Why he fell, no one knows. He could have slipped, caught his foot on an edge, who knows. A possibility I've considered is that he could have intended to grab the fixed rap line to lean out on, but instead accidentally grabbed the slack side of the belay rope, and when he leaned out there was nothing holding him back. Maybe something distracted him, or this was just enough of a distraction in a situation he had been in so many times (150+) that something didn't click like it should have.

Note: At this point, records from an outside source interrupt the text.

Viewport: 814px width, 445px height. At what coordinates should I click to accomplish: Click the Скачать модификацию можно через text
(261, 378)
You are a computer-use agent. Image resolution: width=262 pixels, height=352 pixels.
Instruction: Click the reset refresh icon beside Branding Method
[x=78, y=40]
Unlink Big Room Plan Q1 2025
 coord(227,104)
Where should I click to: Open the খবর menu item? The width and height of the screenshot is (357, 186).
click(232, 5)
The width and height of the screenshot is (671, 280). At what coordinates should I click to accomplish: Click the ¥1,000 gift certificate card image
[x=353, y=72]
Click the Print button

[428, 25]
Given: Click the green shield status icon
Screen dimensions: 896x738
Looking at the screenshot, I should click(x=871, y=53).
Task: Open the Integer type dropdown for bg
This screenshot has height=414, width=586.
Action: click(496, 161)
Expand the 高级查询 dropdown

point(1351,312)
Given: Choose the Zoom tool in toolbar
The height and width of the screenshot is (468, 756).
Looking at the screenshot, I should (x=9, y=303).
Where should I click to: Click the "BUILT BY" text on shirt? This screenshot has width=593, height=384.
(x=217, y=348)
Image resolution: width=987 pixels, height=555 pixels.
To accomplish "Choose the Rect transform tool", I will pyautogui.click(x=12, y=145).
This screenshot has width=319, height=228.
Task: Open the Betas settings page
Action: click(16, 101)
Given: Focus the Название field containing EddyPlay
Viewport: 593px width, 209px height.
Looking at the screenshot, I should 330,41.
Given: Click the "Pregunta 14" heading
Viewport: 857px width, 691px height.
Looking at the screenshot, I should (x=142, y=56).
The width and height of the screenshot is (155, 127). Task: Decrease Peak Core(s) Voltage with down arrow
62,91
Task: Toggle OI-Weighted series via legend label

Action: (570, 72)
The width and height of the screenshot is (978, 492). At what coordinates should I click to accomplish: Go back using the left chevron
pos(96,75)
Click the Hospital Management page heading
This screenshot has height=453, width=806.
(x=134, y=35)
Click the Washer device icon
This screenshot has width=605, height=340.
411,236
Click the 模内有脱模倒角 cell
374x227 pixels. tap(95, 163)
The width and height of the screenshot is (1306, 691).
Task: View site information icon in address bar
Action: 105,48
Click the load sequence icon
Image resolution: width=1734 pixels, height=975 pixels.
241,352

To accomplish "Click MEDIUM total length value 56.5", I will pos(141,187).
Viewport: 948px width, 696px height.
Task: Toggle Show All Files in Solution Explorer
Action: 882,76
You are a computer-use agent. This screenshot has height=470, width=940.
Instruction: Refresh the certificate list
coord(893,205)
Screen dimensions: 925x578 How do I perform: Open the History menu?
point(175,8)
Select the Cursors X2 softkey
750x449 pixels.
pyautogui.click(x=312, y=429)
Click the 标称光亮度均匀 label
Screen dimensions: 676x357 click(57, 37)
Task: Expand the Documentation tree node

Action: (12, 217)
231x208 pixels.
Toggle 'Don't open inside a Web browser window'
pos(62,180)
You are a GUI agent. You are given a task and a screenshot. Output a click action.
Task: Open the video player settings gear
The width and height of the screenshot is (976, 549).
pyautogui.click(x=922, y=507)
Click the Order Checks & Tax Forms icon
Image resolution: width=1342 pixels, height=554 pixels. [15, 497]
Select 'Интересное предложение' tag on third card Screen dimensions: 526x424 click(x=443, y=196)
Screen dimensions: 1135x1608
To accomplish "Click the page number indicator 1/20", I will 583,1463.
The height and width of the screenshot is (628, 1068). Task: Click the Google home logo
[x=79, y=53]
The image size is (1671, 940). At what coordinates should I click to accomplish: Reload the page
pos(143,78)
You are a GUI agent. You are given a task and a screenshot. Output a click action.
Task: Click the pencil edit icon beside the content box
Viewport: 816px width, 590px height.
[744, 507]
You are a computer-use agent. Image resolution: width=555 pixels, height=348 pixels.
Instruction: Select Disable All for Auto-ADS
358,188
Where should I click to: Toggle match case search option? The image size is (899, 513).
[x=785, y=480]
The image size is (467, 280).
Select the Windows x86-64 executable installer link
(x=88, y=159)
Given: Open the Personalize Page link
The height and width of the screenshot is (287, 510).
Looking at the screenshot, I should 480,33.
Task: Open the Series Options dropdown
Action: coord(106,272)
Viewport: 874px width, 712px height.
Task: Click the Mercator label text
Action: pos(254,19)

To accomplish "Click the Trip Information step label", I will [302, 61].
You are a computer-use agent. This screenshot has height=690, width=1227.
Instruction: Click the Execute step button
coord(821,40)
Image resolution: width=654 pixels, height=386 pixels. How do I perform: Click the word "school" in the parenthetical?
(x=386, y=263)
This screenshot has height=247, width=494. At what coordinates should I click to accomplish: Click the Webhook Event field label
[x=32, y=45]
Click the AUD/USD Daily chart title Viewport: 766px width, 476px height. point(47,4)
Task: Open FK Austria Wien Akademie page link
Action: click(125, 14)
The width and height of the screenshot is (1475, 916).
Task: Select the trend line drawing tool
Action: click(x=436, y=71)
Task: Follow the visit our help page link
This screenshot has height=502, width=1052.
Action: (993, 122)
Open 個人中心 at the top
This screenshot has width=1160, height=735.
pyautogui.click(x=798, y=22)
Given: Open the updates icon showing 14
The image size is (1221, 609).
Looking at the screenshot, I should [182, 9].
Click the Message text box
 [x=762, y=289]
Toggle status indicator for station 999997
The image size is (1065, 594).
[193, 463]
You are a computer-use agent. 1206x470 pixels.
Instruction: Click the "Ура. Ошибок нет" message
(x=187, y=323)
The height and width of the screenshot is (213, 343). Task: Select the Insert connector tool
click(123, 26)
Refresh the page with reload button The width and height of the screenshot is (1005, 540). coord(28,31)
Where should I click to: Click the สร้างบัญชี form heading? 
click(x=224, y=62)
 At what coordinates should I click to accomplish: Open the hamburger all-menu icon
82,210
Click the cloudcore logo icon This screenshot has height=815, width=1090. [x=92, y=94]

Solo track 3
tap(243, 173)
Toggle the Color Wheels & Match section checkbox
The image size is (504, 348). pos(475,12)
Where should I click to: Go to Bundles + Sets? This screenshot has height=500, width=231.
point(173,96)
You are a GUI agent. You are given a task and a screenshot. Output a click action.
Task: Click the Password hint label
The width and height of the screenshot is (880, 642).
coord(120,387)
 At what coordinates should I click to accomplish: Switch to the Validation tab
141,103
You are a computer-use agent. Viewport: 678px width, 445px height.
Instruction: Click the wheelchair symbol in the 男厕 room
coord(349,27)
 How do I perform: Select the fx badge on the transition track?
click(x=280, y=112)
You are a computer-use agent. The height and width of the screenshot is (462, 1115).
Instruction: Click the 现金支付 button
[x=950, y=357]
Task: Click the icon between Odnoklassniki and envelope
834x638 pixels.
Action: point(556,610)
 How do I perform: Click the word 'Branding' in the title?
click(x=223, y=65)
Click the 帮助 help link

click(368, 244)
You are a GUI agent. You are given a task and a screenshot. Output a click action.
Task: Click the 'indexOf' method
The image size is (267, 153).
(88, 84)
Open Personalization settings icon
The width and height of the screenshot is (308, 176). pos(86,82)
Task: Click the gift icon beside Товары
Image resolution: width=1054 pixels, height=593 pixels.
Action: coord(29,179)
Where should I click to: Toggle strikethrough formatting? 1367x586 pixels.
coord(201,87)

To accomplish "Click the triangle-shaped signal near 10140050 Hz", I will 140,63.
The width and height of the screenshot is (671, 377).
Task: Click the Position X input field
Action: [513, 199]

Why unclip at all? Why not rap down on a munter or carabiner brake, or at least clip into a clove hitch or figure eight on a bight with some slack to reposition? We'll never know. He was probably thinking this was just a minor distraction and should be easy to deal with, just need to get a better angle on the rope. It was a momentary lapse in the constant guard we have up when guiding, and that was all it took. All climbers, but guides in particular, are exposed to hazards on such a constant basis. We evaluate and weigh consequences throughout the day, so many decisions to be making, and none of us are infallible. Gary was careful and considerate in his guiding, and I will wonder for the rest of my life what his thoughts on unclipping were.

Miss ya, brother.

nah000

climber
no/w/here
Jul 28, 2016 - 11:28pm PT
^^^^

thanks to the previous two posters.

and condolences to family and friends...
BruceHildenbrand

Social climber
Mountain View/Boulder
Jul 29, 2016 - 12:28am PT
You can be right 999,999 times and wrong once---and you're dead. And when that happens, the outcome would always have been preventable by doing something else. I think we are all subject to these odds. For some the odds are better than for others, either because of choice of objectives or inherent skills or both, but there is always a chance that something will not work the way we thought it would. In that chance, small as it might be, lies the cruel reality of tragedies such as this one, a cruel reality that is all of ours to share, and which for me allows for grief and demands compassion, with both of these emotions unmitigated by ex post facto judgements.

Rich,

I agree that being wrong once and you can be dead. If somebody makes a bad decision and gets hurt or dies, you might think it is bad luck, but I think that is a bad decision.

Yes, luck can keep a bad decision from having serious consequences, but the root of the problem is that it was a bad decision. And yes, as you pointed out with your own personal examples, we have all made bad decisions in our climbing careers.